§ EXTRAIT DU TEXTE

◇ ◇ ◇ ◇ ◇

L’affaire Haouach pourrait fragiliser le parti Ecolo et la secrétaire d’Etat Sarah Schlitz au sein de la coalition gouvernementale fédérale.

Ces derniers jours, la pression est devenue trop forte dans le dossier de la commissaire du Gouvernement Ihsane Haouach. Son interview chez nos confrères du quotidien « Le Soir » dans laquelle elle donnait sa vision de la neutralité de l’Etat a plutôt jeté de l’huile sur le feu et a rendu sa position de commissaire du Gouvernement auprès de l’Institut pour l’égalité entre les femmes et les hommes intenable. « La discussion n’est pas : est-ce qu’on remet en cause la séparation de l’Eglise et de l’Etat ? C’est : comment la décline-t-on avec un changement démographique », indiquait notamment Ihsane Haouach dans l’entretien accordé au quotidien bruxellois.

A l’entendre, il faut faire évoluer les valeurs fondamentales de nos sociétés démocratiques en fonction de l’évolution démographique de ses différentes composantes. En clair, si une catégorie de la population arrive à augmenter suffisamment son poids démographique au point de surclasser les autres, il faudrait revoir les valeurs qui fondent la société en l’adaptant à celles du groupe devenu important démographiquement. Avec son analyse, Ihsane Haouach alimente (à son corps défendant) les thèses de l’extrême-droite qui fait sa propagande en soutenant à tort que toute politique d’accueil des étrangers ou de leur intégration comporte une menace grave pour la société occidentale. Cette menace, les extrémistes, porteurs de discours de haine, l’ont baptisé le grand remplacement. Ils l’utilisent pour refuser tout projet de société multiculturelle et riche de ses différences.

Devant le remous suscité par sa sortie, Ihsane Haouach a tenté un rétropédalage sur Facebook en reconnaissant avoir communiqué de façon maladroite, mais le mal est fait et la méfiance à son égard n’a fait que se renforcer. Sa sortie dans la presse a anéanti les efforts déployés quelques jours plus tôt au Parlement par le Premier ministre Alexander De Croo (Open VLD, photo) et la secrétaire d’Etat, l’Ecolo Sarah Schlitz (qui l’a nommée commissaire du Gouvernement, photo) pour défendre sa désignation.

◇ ◇ ◇ ◇ ◇

§ EXTRAIT DE DONNÉES

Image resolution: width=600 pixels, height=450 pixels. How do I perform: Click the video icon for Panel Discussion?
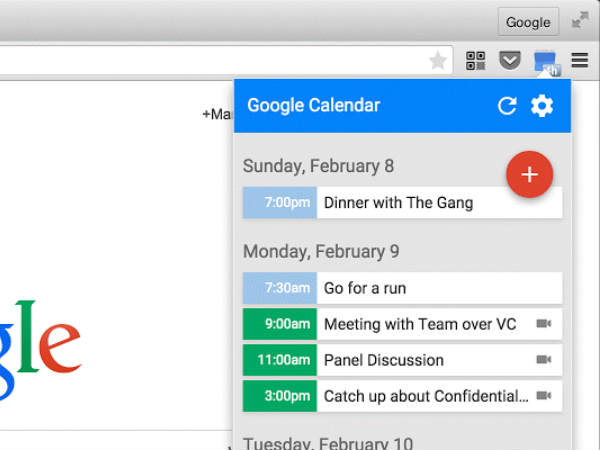tap(544, 360)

◇ ◇ ◇ ◇ ◇

§ EXERCICE PROPOSÉ 1
Pour chacune des affirmations suivantes, dites si elle concorde avec l’extrait consacré à l’affaire Haouach. Répondez par oui ou par non et citez textuellement les mots qui en décident.
(a) Ihsane Haouach a accordé son entretien au quotidien « Le Soir ».
(b) C’est le Premier ministre Alexander De Croo qui a nommé Ihsane Haouach commissaire du Gouvernement.
(c) Ihsane Haouach a tenté de revenir sur ses propos sur Twitter.
§ EXERCICE PROPOSÉ 2
Reprenez l’extrait consacré à l’affaire Haouach après sa dernière phrase et poursuivez-le.

§ RÉPONSE RÉDIGÉE 1
(a) Oui : « Son interview chez nos confrères du quotidien « Le Soir » ».
(b) Non : « la secrétaire d’Etat, l’Ecolo Sarah Schlitz (qui l’a nommée commissaire du Gouvernement, photo) ».
(c) Non : « Ihsane Haouach a tenté un rétropédalage sur Facebook ».

§ RÉPONSE RÉDIGÉE 2
En démissionnant d’initiative, l’ex-commissaire du gouvernement espère avoir clôt le débat. Mais son souhait risque d’être un vœu pieux. Car sa nomination même a remis encore plus en lumière l’un des dossiers clivants dans notre société : la question du voile islamique, sa présence dans l’administration publique et dans les entreprises ainsi que dans certaines fonctions ou certains mandats.

L’affaire Haouach met aussi sous pression Ecolo et sa stratégie. En effet, il semble aujourd’hui que d’autres éléments ont pu entrer en ligne de compte dans la démission d’Ihsane Haouach. Il s’agit notamment d’un rapport de la sûreté de l’Etat qui indique un lien entre elle et les Frères musulmans. Elle aurait côtoyé, dans son entourage, des membres de cette organisation islamique considérée comme une organisation terroriste par certains Etats (Egypte, Arabie Saoudite, Russie, Emirats Arabes Unis, etc.). Aucune preuve de son affiliation à cette organisation n’est apportée.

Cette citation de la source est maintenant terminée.